The Presence of an Absence
But for me, the night before the fast was haunted by the absence of the Holy Presence.
In all the Scroll of Esther, the Name of God is never mentioned. Some people have argued that God is present in a hint of Mordechai’s: He teaches Esther that if she will not act to save the Jews, their salvation will come from another place. A Place, say some: a hidden Name of the God Who is The Place of the world. But for others, it is the name of Esther, which in Hebrew echoes the words “seter,” and “nistar” the words for “hidden,” that really tells the story. Just as Esther hides her Jewishness, so God hides in the story.
In the midst of restless dreams of emptiness, arising from the darkest place of massacre close to the end of the Scroll, I saw a not-vision and heard a not-voice:
And then appeared Darkness,
Her Head wrapped in mourning,
Her tallit all black,
Her Place only Absence,
Her Voice was a Silence:
”I came to defend you,
My people beloved;
I strengthened your hand
to beat back your foes;
But then you betrayed Me.
For your hand became frenzied,
You struck down the harmless,
You struck down My children
While they reached out to Me.
On the day of rejoicing
You hollowed My Name;
In My Own Tree of Life,
You hollowed out life,
left only a mocking
pretence of My Self.
And I see — yes, I see —
That in days still to come
Your deeds will give warrant
To a child of your children,
To murder your cousins,
The children of Ishmael,
The children of Abraham,
In the Place of his grave,
On this day of rejoicing.
So My Name I withdraw —
Yes, My Name will be hidden,
For I will not permit you
to call out from this Scroll
My Name on this day.
Yet I teach you that Purim,
Alone of the seasons,
Will continue beyond
the time of Messiah.
On the day that both families
of Abraham’s offspring
turn away from their murders,
from killing each other —
On that day will my Name
take its Place in the Scroll.
On that day Purim
and Yom Ha’K’Purim
at last will be one.
On that day, at last,
This Purim will lead you
And light up your way
to the Days of Messiah.
On that day all the nations
will laugh and will dance,
will turn robes of power
into masquerade mirth;
will turn every gun
to a clackety grogger.
On that day will My Name
Take Its Place in the Scroll
In letters of Light.
I awoke to turn this Black Hole of the Torah, the Hidden God, into these words of a promise of new light.
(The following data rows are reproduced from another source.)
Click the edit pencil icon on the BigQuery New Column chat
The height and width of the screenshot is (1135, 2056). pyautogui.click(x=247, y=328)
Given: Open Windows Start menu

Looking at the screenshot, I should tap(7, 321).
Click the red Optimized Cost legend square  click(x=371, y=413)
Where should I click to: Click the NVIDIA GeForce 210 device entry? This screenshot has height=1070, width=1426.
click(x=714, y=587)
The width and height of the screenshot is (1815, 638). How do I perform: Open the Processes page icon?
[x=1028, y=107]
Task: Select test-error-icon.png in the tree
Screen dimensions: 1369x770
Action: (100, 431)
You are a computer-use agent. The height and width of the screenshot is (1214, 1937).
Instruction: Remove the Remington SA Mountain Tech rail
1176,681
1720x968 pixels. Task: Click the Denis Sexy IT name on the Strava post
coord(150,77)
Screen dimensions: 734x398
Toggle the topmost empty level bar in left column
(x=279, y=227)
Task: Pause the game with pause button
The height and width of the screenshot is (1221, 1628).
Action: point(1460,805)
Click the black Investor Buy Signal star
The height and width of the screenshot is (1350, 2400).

Then at last I felt free to celebrate Purim: to laugh and somersault, to turn the up side down; for then I knew that washing away the boundaries of rules would not bring on a flood of blood and murder.
TWENTY YEARS LATER: Now, in 2014, the Aror / Accursed Goldstein has become a hero, a saint, to a growing number of Israelis.
The massacre did not become a teaching toward the crucial necessity of ending the occupation. Far from it: The Occupation has metastasized, the number of settlers and settlements has multiplied, Hebron has become a nightmare where Palestinians are subjected to a curfew, are spat upon and assaulted by Israeli settlers with impunity, all to prevent their taking revenge for the Goldstein Massacre.
No body of Rabbis has come forward to urge that one verse of the Scroll of Esther be chanted in the Lamentation melody.
No body of Rabbis has come forward to invite Imams to join in renewing the Fast of Esther as a time for repentance for both communities from the bloody streaks in their past traditions and in the present actions of some in both communities.
So far, the Machine-Gun Midrash has been victorious. Matai timloch b’Tzion? When will You, Breath of all life, Creator of all peoples, pour forth Your Majesty within Zion, that Place of Excellence within us all?